══ Estratto della pagina ══

La diffusione dei risultati dei test Invalsi somministrati agli alunni delle scuole italiane nei mesi scorsi dovrebbero interrogarci sul perché la scuola italiana utilizza questo strumento di rilevazione degli apprendimenti. Se è ragionevole riflettere sull’andamento del sistema scolastico, credo che l’operazione mastodontica condotta da Invalsi da una parte non raggiunga il fine e dall’altra produca distorsioni nel processo di insegnamento e nelle scelte di politiche sulla scuola.

I test standardizzati spesso inducono scuole e insegnanti a stressare l’insegnamento curvandolo verso il “teaching to test” (l’insegnare a rispondere correttamente a un test del tipo Invalsi), o appesantendo il valore del test che dovrebbe essere gestito in maniera più elastica, mentre spesso diviene il fine dell’azione didattica. Rilevazioni di questo tipo, sovraccaricate del loro valore, spinte dall’ossessione misuratoria fine a se stessa, rischiano di far perdere la bussola al sistema e agli insegnanti. Spesso non appare chiaro l’oggetto della misurazione e il suo fine se, a posteriori, come accaduto quest’anno, si decide ex post di impiegare i risultati delle rilevazioni Invalsi per distribuire pacchetti ingenti (ma occasionali, come quelli del Pnrr) di risorse pubbliche per contrastare la dispersione scolastica. In questo senso, il rapporto Invalsi di quest’anno continua a misurare (non si capisce sulla base di quali parametri e con quali obiettivi) la cosiddetta “dispersione scolastica implicita”.

Passare a misurare in maniera campionaria gli apprendimenti degli studenti potrebbe far risparmiare tempo e risorse, evitando distorsioni nel processo di insegnamento/apprendimento/valutazione e distorsioni pericolose nella rilevazione dei dati e nell’uso che se ne fa sui singoli e nelle politiche pubbliche di settore. La valutazione attraverso le prove standardizzate, di fatto, misura solo i risultati e non valuta i processi. Questo aspetto non è secondario se lo si contestualizza nel quadro dell’uso distorto che si fa dei dati rilevati: eclatante è il caso di Eduscopio, a cura della Fondazione Agnelli, un portale che annualmente elabora vere e proprie classifiche delle istituzioni scolastiche in una logica di competitività basata su una presunta “qualità/efficienza” derivante soprattutto dalle rilevazioni dell’Invalsi. È del tutto evidente che queste “classificazioni” non contemplano affatto la capacità delle scuole (e dell’intero sistema scolastico) di far crescere le studentesse e gli studenti nel proprio percorso di studi, dato, questo, essenziale soprattutto in quegli istituti che rappresentano dei veri e propri presidi delle periferie sociali del Paese.

═══
══ Voci estratte ══

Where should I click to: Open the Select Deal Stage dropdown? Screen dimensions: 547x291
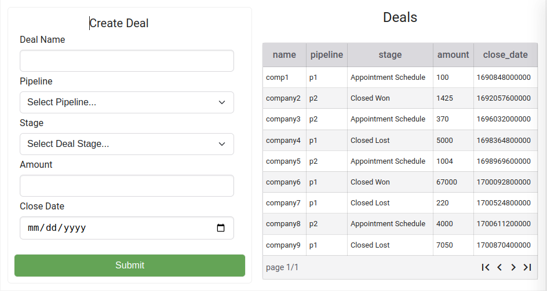tap(127, 144)
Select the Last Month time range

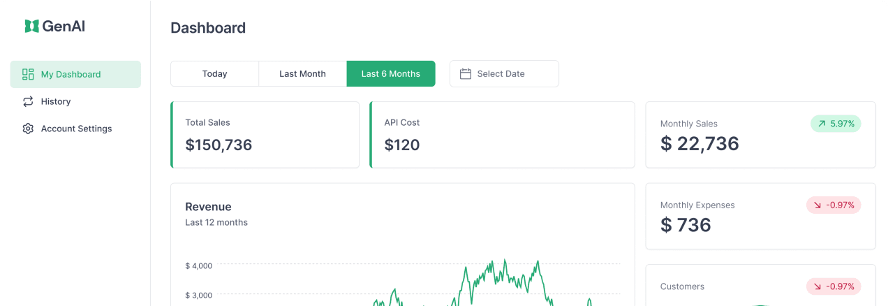(302, 73)
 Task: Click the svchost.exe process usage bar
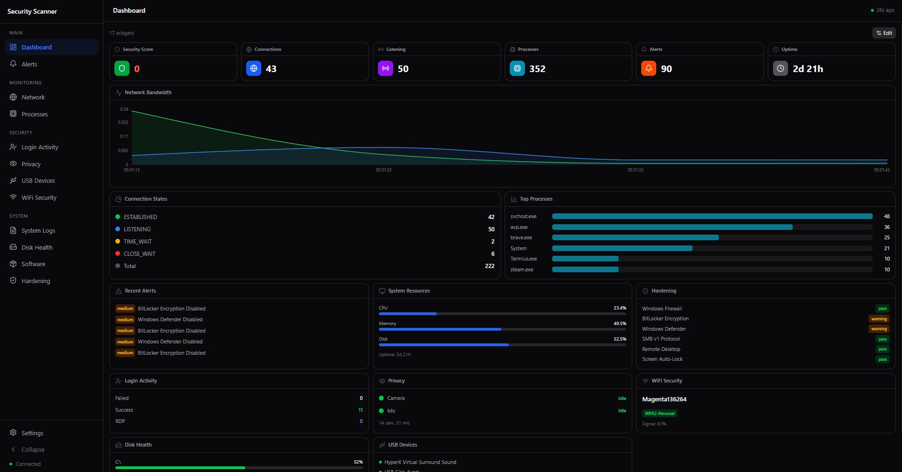coord(712,217)
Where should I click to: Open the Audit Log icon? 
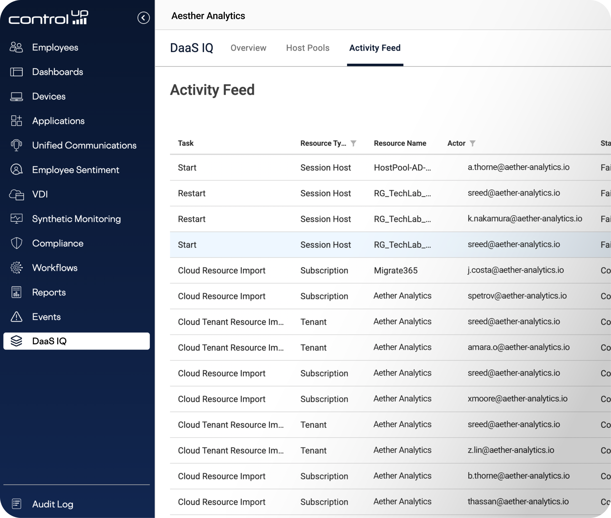click(16, 504)
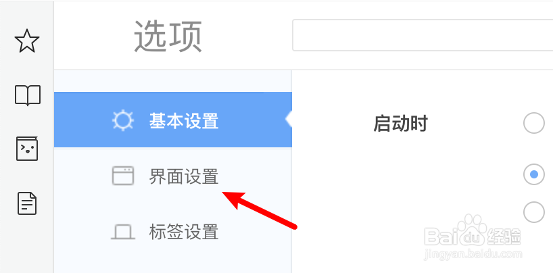This screenshot has height=273, width=553.
Task: Click the 启动时 setting label
Action: click(400, 124)
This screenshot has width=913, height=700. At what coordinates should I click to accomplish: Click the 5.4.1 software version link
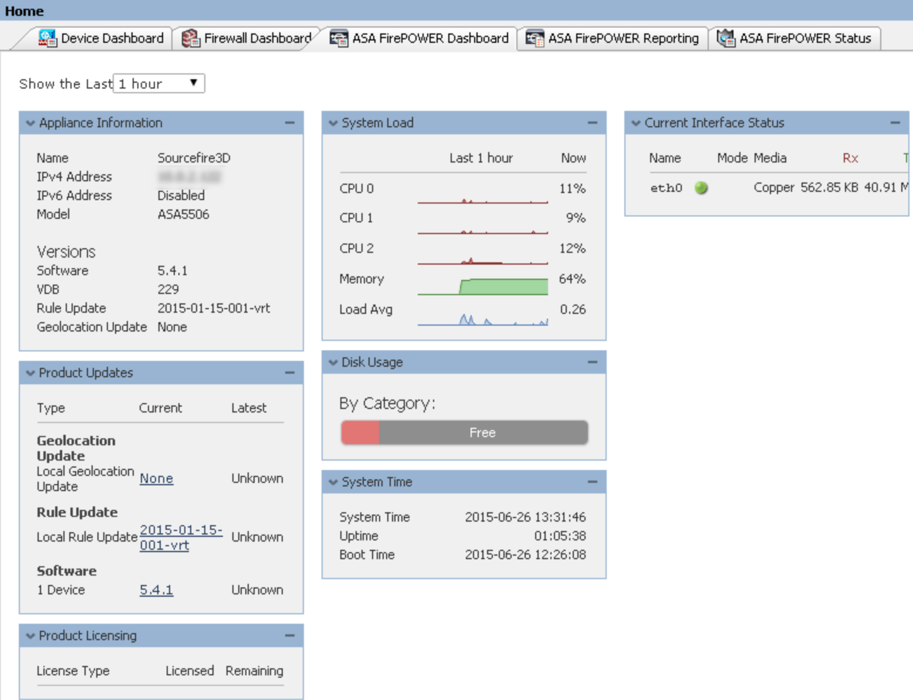click(155, 590)
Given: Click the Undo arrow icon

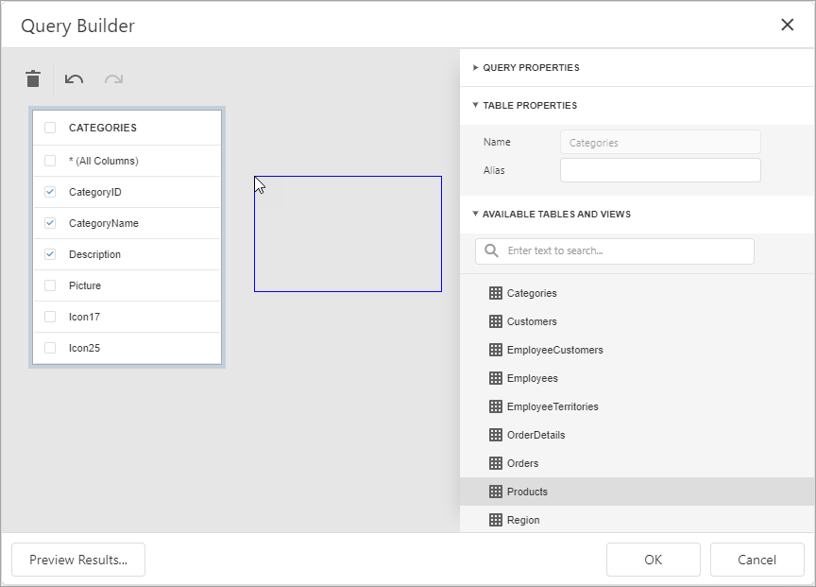Looking at the screenshot, I should tap(74, 79).
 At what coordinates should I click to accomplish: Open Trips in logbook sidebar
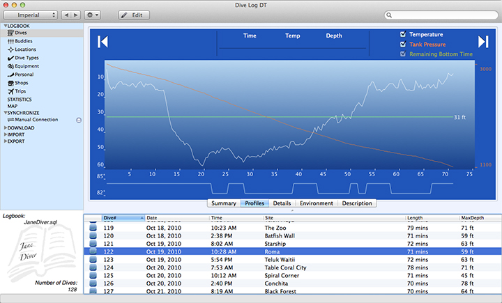pos(21,91)
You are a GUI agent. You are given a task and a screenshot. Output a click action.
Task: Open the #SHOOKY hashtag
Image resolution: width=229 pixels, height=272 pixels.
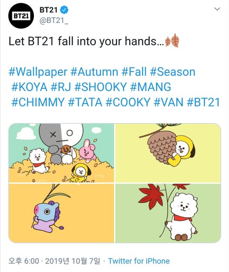(x=101, y=87)
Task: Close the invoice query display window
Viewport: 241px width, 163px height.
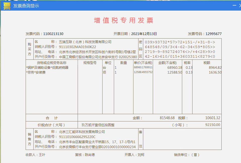Action: pos(240,6)
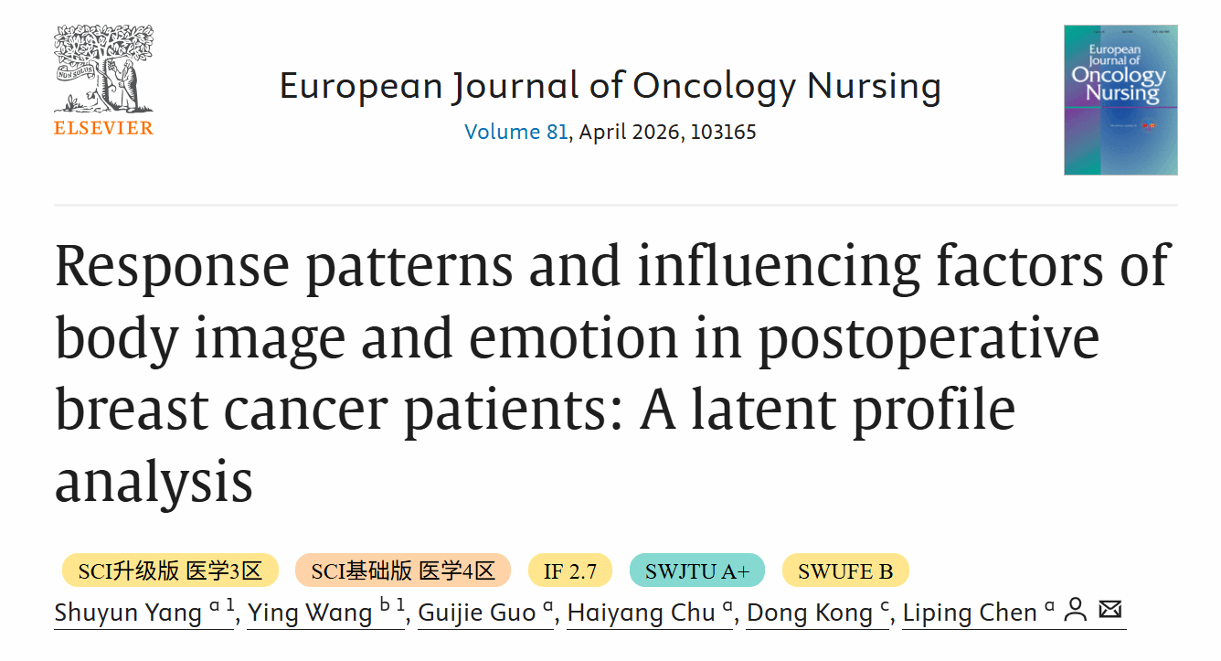Image resolution: width=1221 pixels, height=661 pixels.
Task: Select author Guijie Guo
Action: (x=476, y=612)
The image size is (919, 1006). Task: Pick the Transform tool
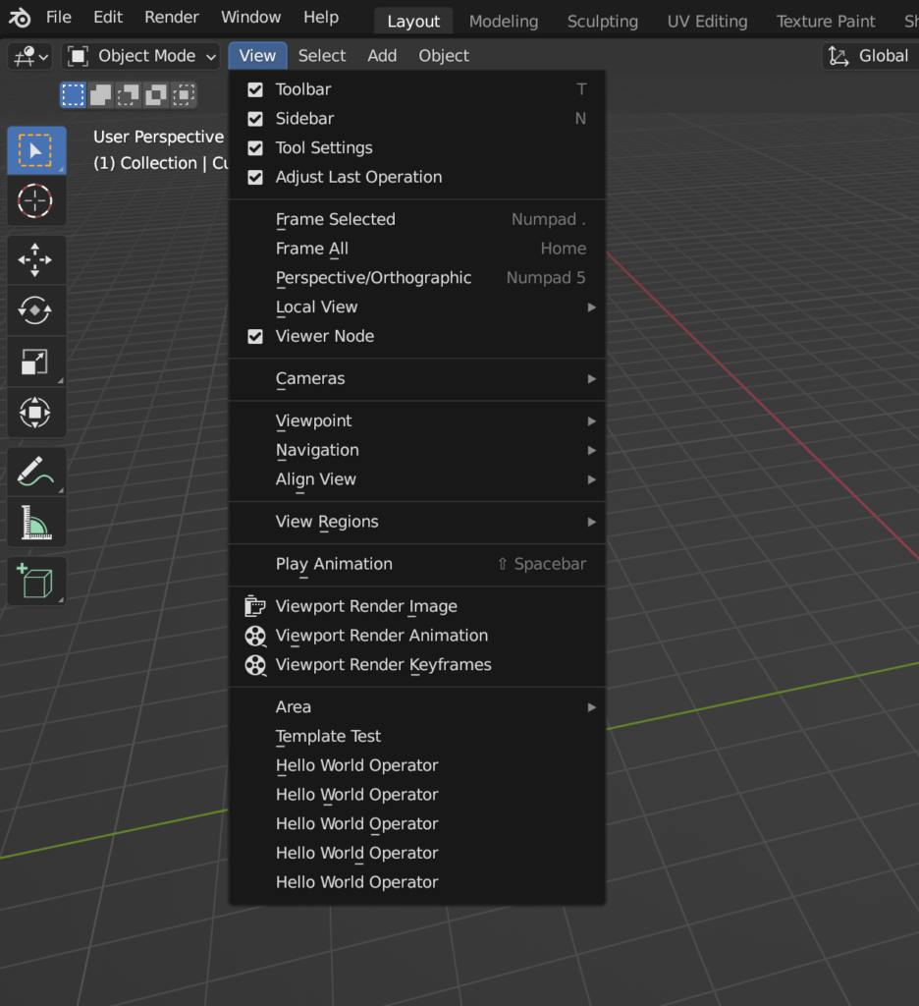(35, 412)
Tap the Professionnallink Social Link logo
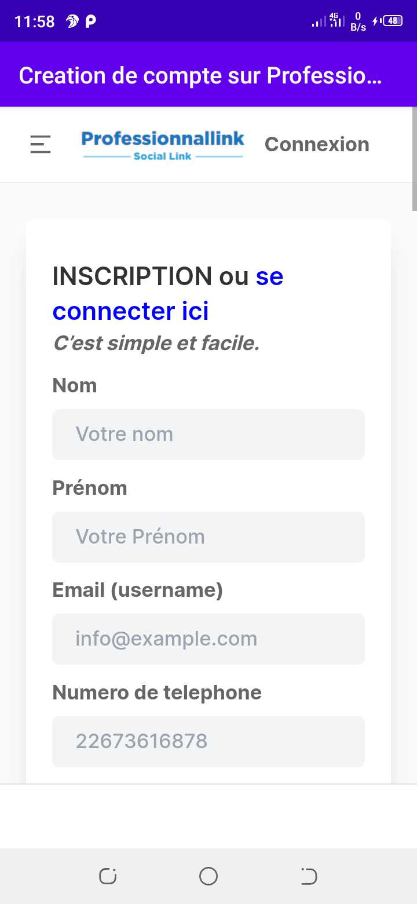417x904 pixels. coord(163,145)
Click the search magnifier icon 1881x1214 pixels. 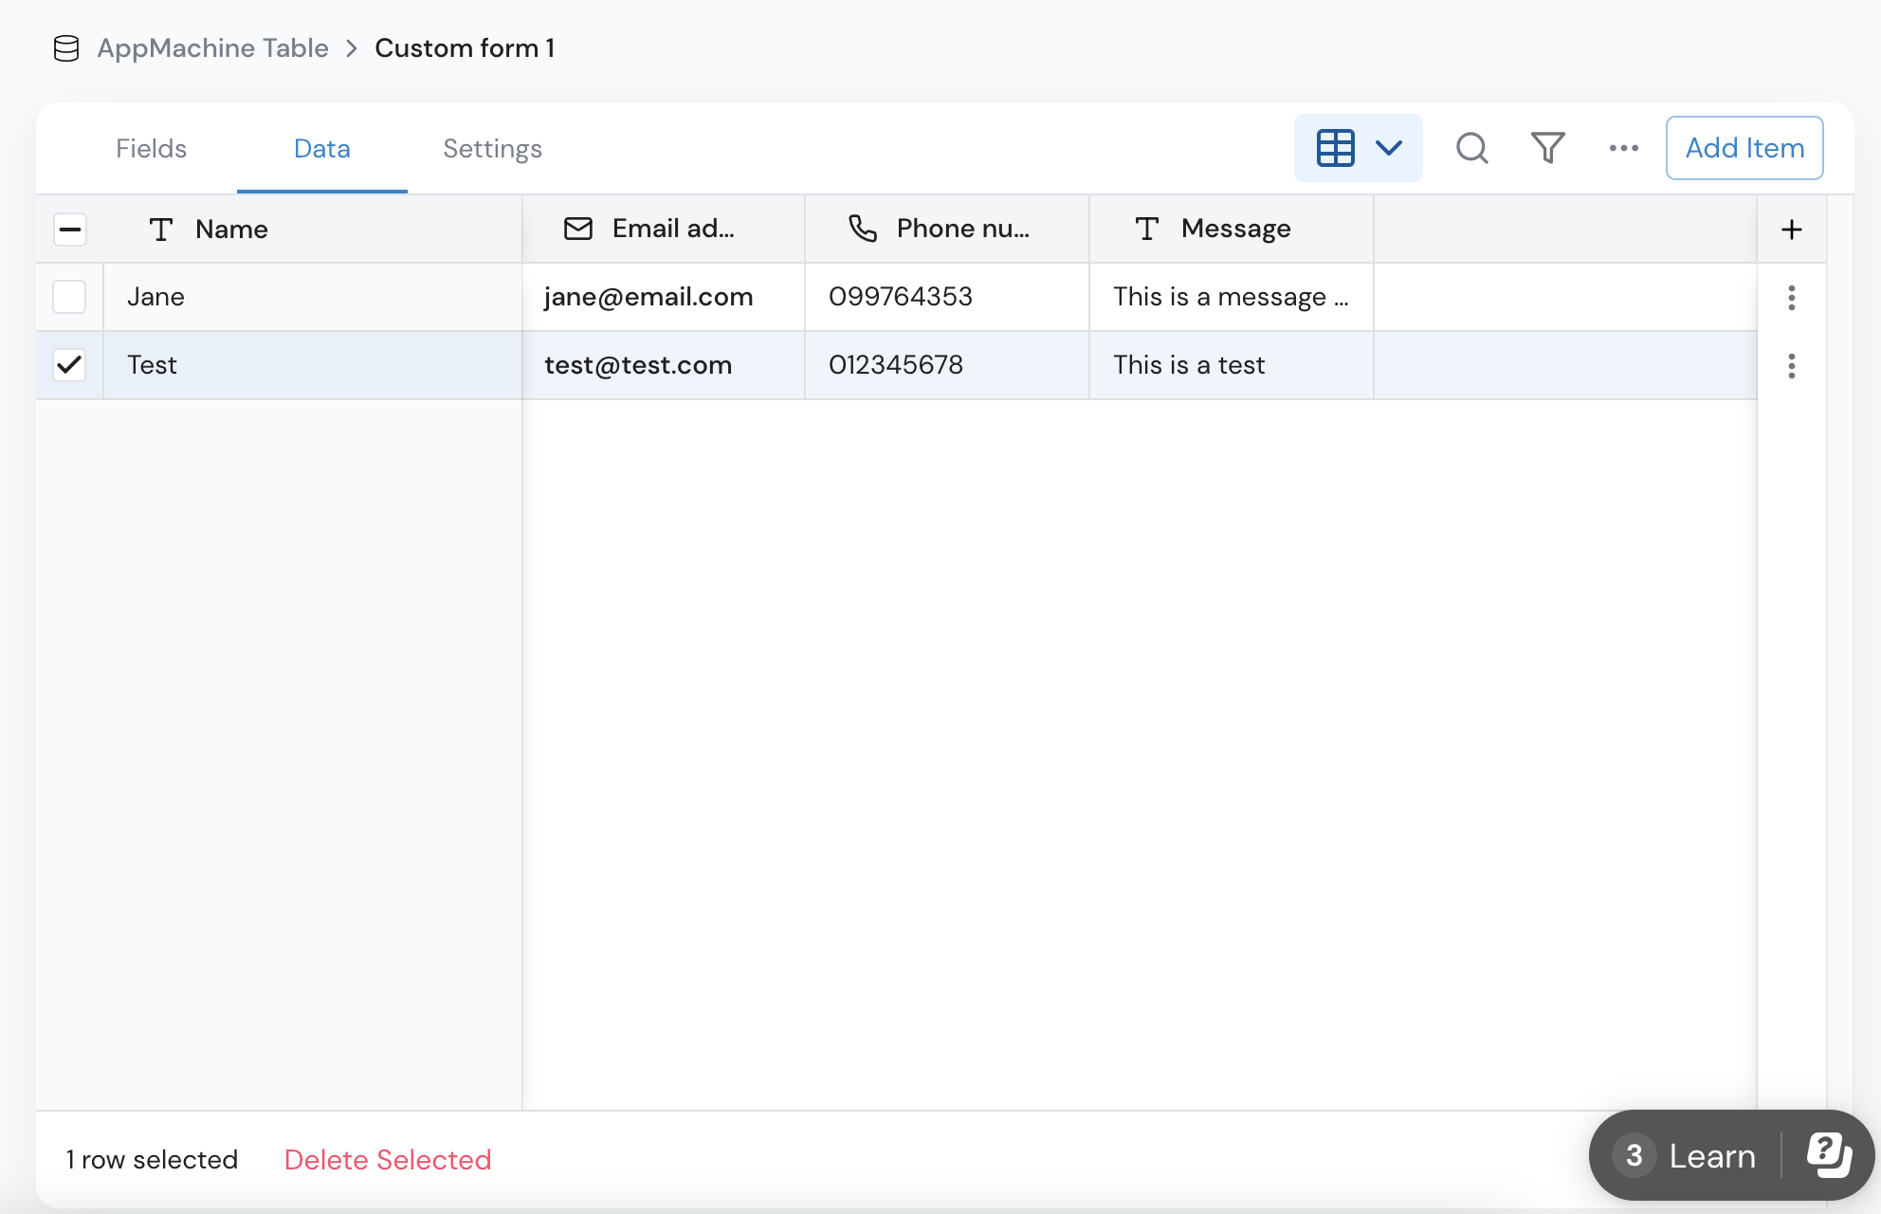click(1471, 148)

═══

*Compiti da svolgere*
[A] Nel testo sui test Invalsi, quale portale stila ogni anno classifiche delle istituzioni scolastiche, e a cura di chi?
[B] Scrivi il seguito del testo sui test Invalsi, a partire dalla sua ultima frase.

*Risposte per compito*
[A] Eduscopio, a cura della Fondazione Agnelli.

[B]
Inoltre, molto spesso, i risultati elaborati da Invalsi finiscono col dimostrare realtà che paiono persino acquisite nel senso comune. Che gli apprendimenti di base in italiano, matematica e inglese siano più poveri tra regioni del Sud rispetto a quelle del Nord, che la dispersione sia maggiore al Sud o ancora che sia correlata a contesti socio-economici-culturali specifici e che si concentri più professionali che in altri ordini di scuola sfiora ormai l’ovvietà. E sebbene su questo punto la nostra regione sembrerebbe uscirne meglio di altre regioni meridionali (ma peggio di quasi tutto il centro nord, va da sé), non si capisce bene come i decisori politici possano utilizzare questo dato, se non c’è un’adeguata valutazione del contesto, delle stesse politiche antidispersione e di come operino.

Col Pnrr le scuole (alcune) hanno ricevuto ingenti risorse per attivare iniziative di contrasto alla dispersione, spesso registrando una naturale difficoltà sia nella gestione delle stesse (insieme alle altre che già si ricevono per scopi simili con altre iniziative comunitarie, nazionali e regionali), sia nella messa in opera delle attività quasi sempre rivolte agli stessi studenti. Ci si è interrogati se questa modalità di affrontare il tema della dispersione sia efficace, se si riproducono sempre gli stessi risultati? Sono profondamente convinto che bisognerebbe superare la logica degli interventi spot, occasionali e transitori, contemplare i fattori di contesto che impattano molto più delle singole iniziative slegate dalla realtà sociale ed economica vissuta dagli studenti e dalle loro famiglie. Estendere il tempo pieno nel primo ciclo di istruzione (scuola primaria e media), ampliare strutturalmente il tempo scuola in tutta la secondaria e curare tutte le altre condizioni di contesto a partire dagli ambienti vissuti quotidianamente dagli studenti, per arrivare all’organico, alla formazione e alla motivazione degli insegnanti (che passa anche per un adeguato ristoro economico) può essere più complesso e oneroso (non ne sono nemmeno così certo) rispetto al concedere finanziamenti spot ad alcuni istituti, ma migliorerebbe sicuramente la qualità del lavoro e risultati degli apprendimenti dei nostri ragazzi.